Here, he ensures we feel Logan's grief over his past and the fear of connecting to someone else. His gradual bond with Laura (so perfectly played by young newcomer Dafne Keen) and his frustrated devotion to Xavier make the film both a father/ son and father/ daughter drama. Logan doesn't realize he's forming attachments until, as he's nearing death, Laura holds his hand and sheds tears over his passing. "So that's what it feels like," he mutters. He also reminds her that she doesn't have to follow his path, that she can be better than the circumstances for which she was created. She doesn't have to be a killer, saying "don't be what they made you." There's something about these final lines that are more heart-breaking and more powerful than a movie like this has any right to be. They are both formed from abuse and tragedy, but Logan has been able to move beyond it, and he wants the same for Laura. You feel the sincerity and quiet heartbreak of that exchange with every ounce of your being.

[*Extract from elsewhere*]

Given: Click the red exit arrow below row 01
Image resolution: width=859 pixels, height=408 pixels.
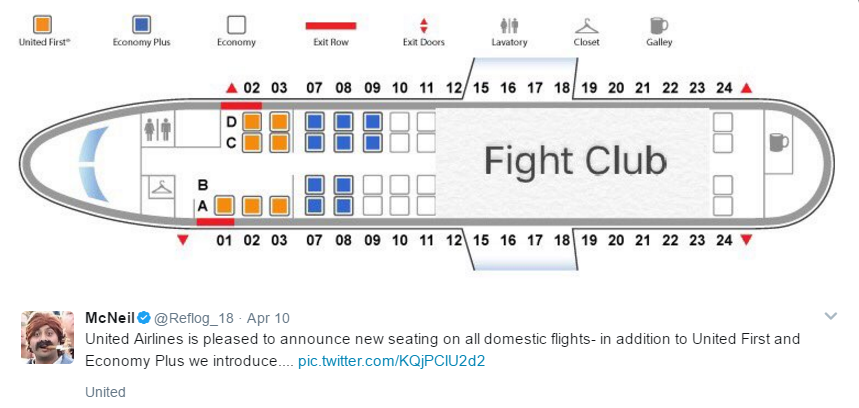Looking at the screenshot, I should (x=183, y=239).
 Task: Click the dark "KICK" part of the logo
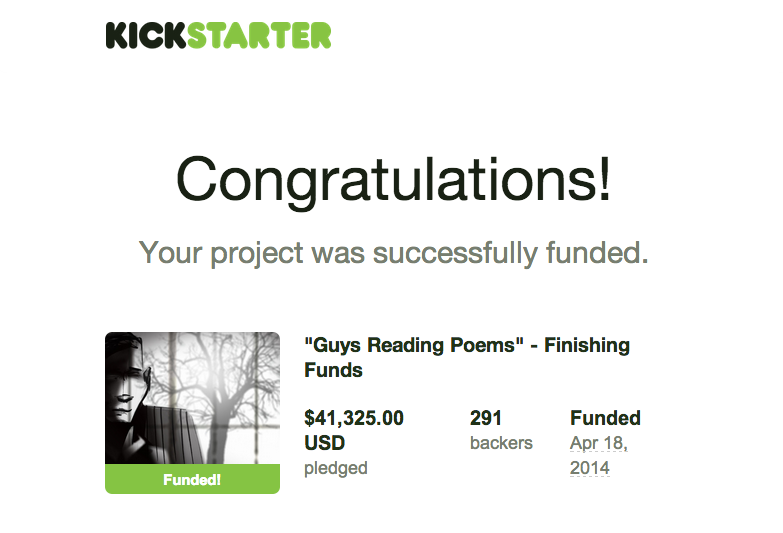point(145,35)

It's no surprise that Patrick Stewart is a brilliant actor, and he clearly relishes the chance to play a disease-ravaged Xavier. He rants and weeps like the King Lear we all know he'll eventually play onstage to breathtaking effect. Xavier has often been a character I liked but to whom I had no real emotional attachment. He's heartbreaking here, because he has just enough awareness to realize his control is slipping away. That's a palpable, relatable fear for anyone as they age. When he insists Logan take Laura as they flee the antagonists trying to hunt her down (resulting in perhaps the most perfect road trip trio ever), he speaks of her with a childlike desperation of someone who doesn't fully grasp the ramifications of his situation. It's just a beautiful bit of acting.
There's also this perfect moment in which, following a dinner with a family who allows them to stay the night (RIP all three of them), in which Charles realizes he's responsible for the deaths of the students he always promised to protect.

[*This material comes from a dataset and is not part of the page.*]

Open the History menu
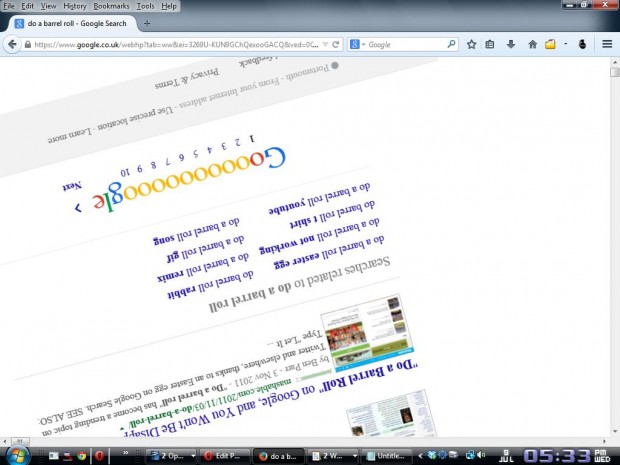This screenshot has width=620, height=465. click(75, 6)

"This has been the most perfect sleep I've had in years...and I don't deserve it, do I," he says despairingly. He's losing control of his abilities, fearing what awaits him, and trying to help Logan recognize his newly discovered offspring is a final chance at peace and familial affection. With the three central performances, the film becomes about a makeshift family, attempting to find a peace they may not entirely deserve.
Why was Logan capable of being this kind of film when so many other comic book movies aren't? Other comic book movies have made us cry, but this is a whole new level of emotional devastation. The answer is simple: Logan is a complete story, with no set up for a future installment. Like The Dark Knight Rises, it's about closing a loop on an individual's narrative, and both are about the burden that accompanies being the man who has to fight against the monsters. It's safe to say that this is the film I needed to remind me that a "comic book movie" can be a deep and thoughtful as the director and cast is willing to take it, and if it made you cry don't feel ashamed. That's what you're supposed to do at a movie which lingers in heartbreak the way Logan does.